If you’re familiar with MND, you may be wondering by what miracle I am still here today. Luckily (if that is the right word to use), I have a form of the disease known as primarily lateral sclerosis (PLS), which mainly affects the brain’s upper motor neurones. This is very different from amyotrophic lateral sclerosis (ALS), a more common disease which progresses much faster and affects both the upper and lower motor neurones of the brain. Whilst ALS is a life-limiting disease, with a life expectancy of between two and five years, PLS is generally considered to be a disease that you die with, not of, despite its potential to leave someone very disabled.
Within five years of my diagnosis, I could not take a single step without the help of a walking frame and even close family members struggled to understand my speech. To combat the speedy progression of my PLS, I started taking a wide range of antioxidants and, after around six months, was pleased to discover that my symptoms did not worsen. Whilst most medical professionals would consider this a natural element of the disease, I credit the antioxidants for saving my quality of life.

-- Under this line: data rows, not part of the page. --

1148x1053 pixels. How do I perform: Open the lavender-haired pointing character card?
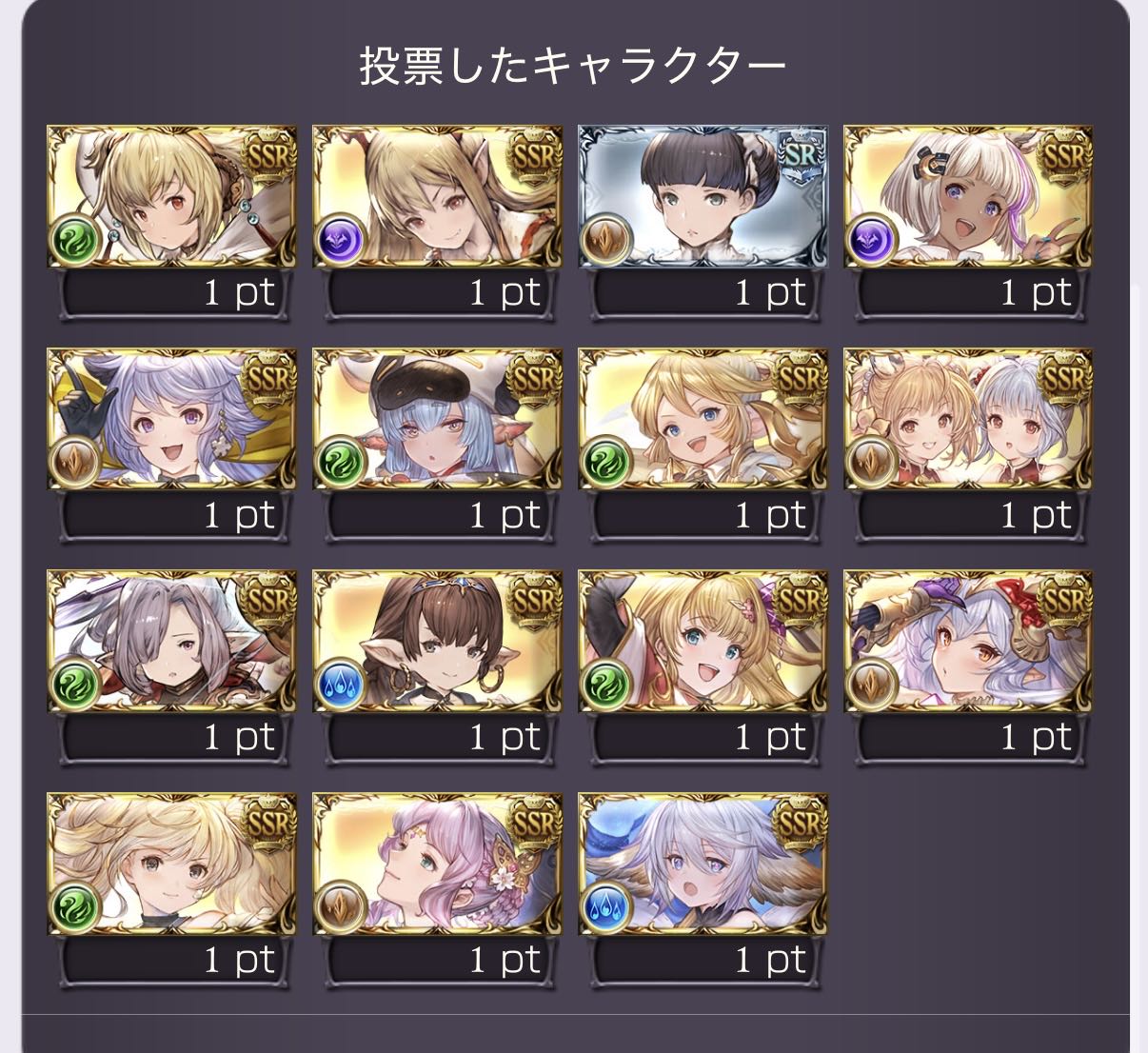click(172, 419)
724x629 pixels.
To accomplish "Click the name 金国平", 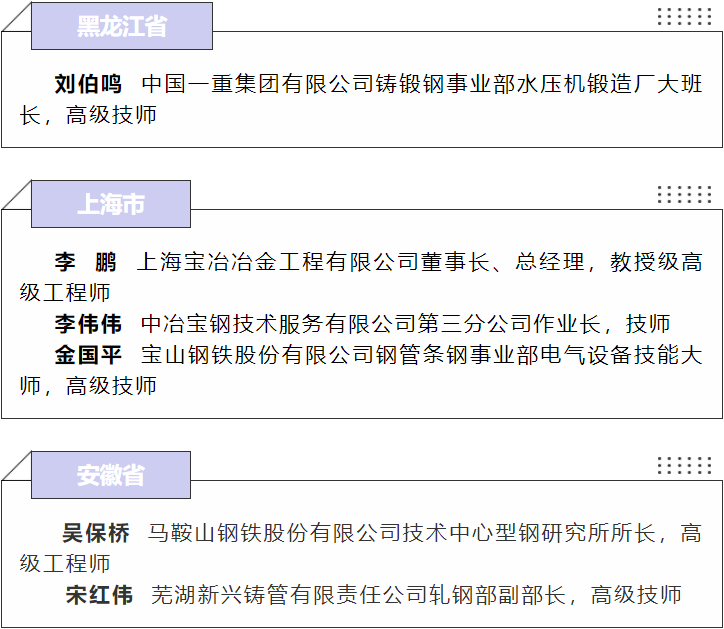I will pos(88,354).
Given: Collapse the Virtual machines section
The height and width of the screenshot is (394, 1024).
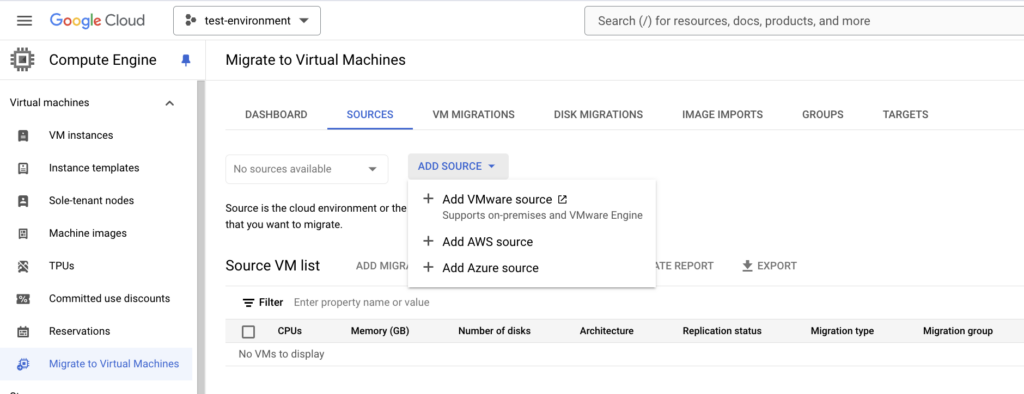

In the 20 years since beginning my antioxidant regimen, my disease has progressed somewhat, but I am still largely self-sufficient. For example, I don’t need my wife Jacqui to help me get out of bed, eat, or drive. Jacqui has a passion for horses and loves spending time doing equestrian stewarding, so I am committed to keeping safe and allowing her to follow her dreams. For example, I always keep my mobile phone to hand and own a handy pendant alarm that is automatically activated if I take a tumble and was purchased with generous funds from the NDIS. Whilst I am always careful to try not to fall. Jacqui now really struggles to help me up, so we’re hoping the NDIS will fund a device to get me up with little assistance from her.
As you may have already ascertained, I refuse to let MND control my life and am committed to helping others. After finishing a role in the IT sector in 2007, I immediately started volunteering for MND Victoria and have been helping update their website and bi-monthly newsletters ever since. Over the years, we have raised around $10,000 to help improve the lives of those with MND.
The NDIS and their support co-ordination services have been an absolute Godsend. NDIS plan management has helped to equip us with the tools and information necessary to help me cope with my disability like never before. As well as saving us an incredible amount of money on equipment such as mobility scooters and rollators, I have been able to start twice-weekly physio sessions that have significantly improved my mobility. When I started on a special treadmill, I could only manage to complete a distance of around 150m at 0.6km/h. Just before lockdown, I managed to ramp my capabilities up to over four times that speed!
Last year, the NDIS purchased an amazing lightweight folding wheelchair that splits into two parts and is super compact. This means that Jacqui (at an impressive 66 years of age) can lift it into the boot of the car. This meant that we could participate in the 2019 Daniher’s Drive challenge and raise around $6,500 for a charity called Fight for MND – an excellent result!
We love the NDIS and the amazing people at Instacare, all of whom have gone out of their way to help me and my family. We opted for the managed plan from the outset as it has helped me to navigate the NDIS quickly and easily. As fabulous as it is, the NDIS can be a little tricky navigate at times, so Instacare offers the perfect solution to help me manage my care and budget.